Ticket #3956 (closed enhancement: fixed)

Opened 3 months ago

Last modified 3 months ago

[with patch, positive review] Fast hash for matrices over finite fields

Reported by: SimonKing Assigned to: malb
Priority: major Milestone: sage-3.1.2
Component: linear algebra Keywords: hash, matrix, finite field
Cc:

Description

In ticket #3724, malb suggested a very fast hash method for matrices over GF(2), and he wrote that it should be doable over GF(p) in general.

Currently, we have:

sage: time N=MatrixSpace(GF(7),10000,10000).random_element()
CPU times: user 11.83 s, sys: 2.40 s, total: 14.23 s
Wall time: 14.23 s

This, i think, is very slow and ought to be improved as well.

sage: N.set_immutable()
sage: time N.__hash__()
CPU times: user 3.17 s, sys: 0.00 s, total: 3.17 s
Wall time: 3.17 s
21008582

... and this is quite slow, while (with the patch from #3724) the hash is immediate for matrices over GF(2).

Attachments

matrix_modn_dense_hash.patch (2.4 kB) - added by malb on 08/26/2008 07:51:49 AM.
matrix_modn_dense_hash.2.patch (3.0 kB) - added by malb on 08/27/2008 09:56:35 AM.
matrix_modn_dense_hash.3.patch (3.1 kB) - added by malb on 08/27/2008 01:54:35 PM.

Change History

08/26/2008 07:51:49 AM changed by malb

  • attachment matrix_modn_dense_hash.patch added.
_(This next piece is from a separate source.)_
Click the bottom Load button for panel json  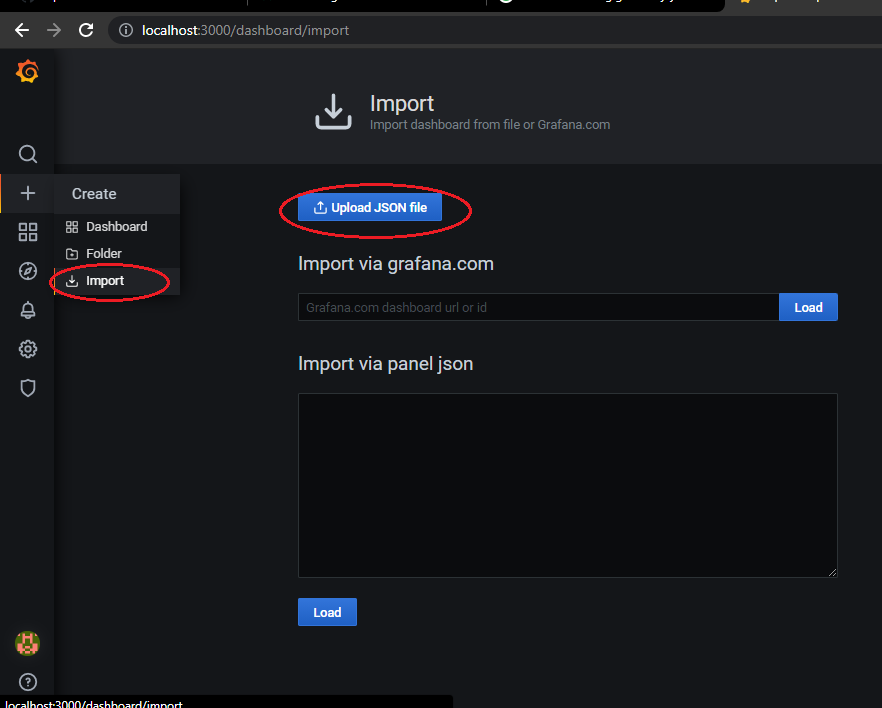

08/26/2008 07:53:18 AM changed by malb

  • summary changed from Fast hash for matrices over finite fields to [with patch, needs review] Fast hash for matrices over finite fields.

The attached patch speeds up hashing a bit. However, GF(2) speed is not achievable for e.g. GF(3) since the matrices are not packed. I didn't improve randomize since that one could be slightly more tricky.

08/26/2008 07:55:08 AM changed by malb

Old

sage: time N=MatrixSpace(GF(7),10000,10000).random_element()
CPU times: user 6.77 s, sys: 1.08 s, total: 7.84 s
Wall time: 14.17 s
sage: N.set_immutable()
sage: %time hash(N)
CPU times: user 1.85 s, sys: 0.00 s, total: 1.85 s
Wall time: 1.86 s
737382666

New

sage: time N=MatrixSpace(GF(7),10000,10000).random_element()
CPU times: user 6.66 s, sys: 0.96 s, total: 7.63 s
Wall time: 7.68 s
sage: %time hash(N)
TypeError                                 Traceback (most recent call last)
...
TypeError: mutable matrices are unhashable
sage: N.set_immutable()
sage: %time hash(N)
CPU times: user 0.18 s, sys: 0.00 s, total: 0.18 s
Wall time: 0.19 s
3680002027

08/27/2008 12:58:58 AM changed by mabshoff

Simon,

can you review this so it makes it into 3.1.2?

Cheers,

Michael

(follow-up: ↓ 5 ) 08/27/2008 07:47:09 AM changed by SimonKing

  • keywords set to hash, matrix, finite field.
  • summary changed from [with patch, needs review] Fast hash for matrices over finite fields to [with patch, with positive review pending] Fast hash for matrices over finite fields.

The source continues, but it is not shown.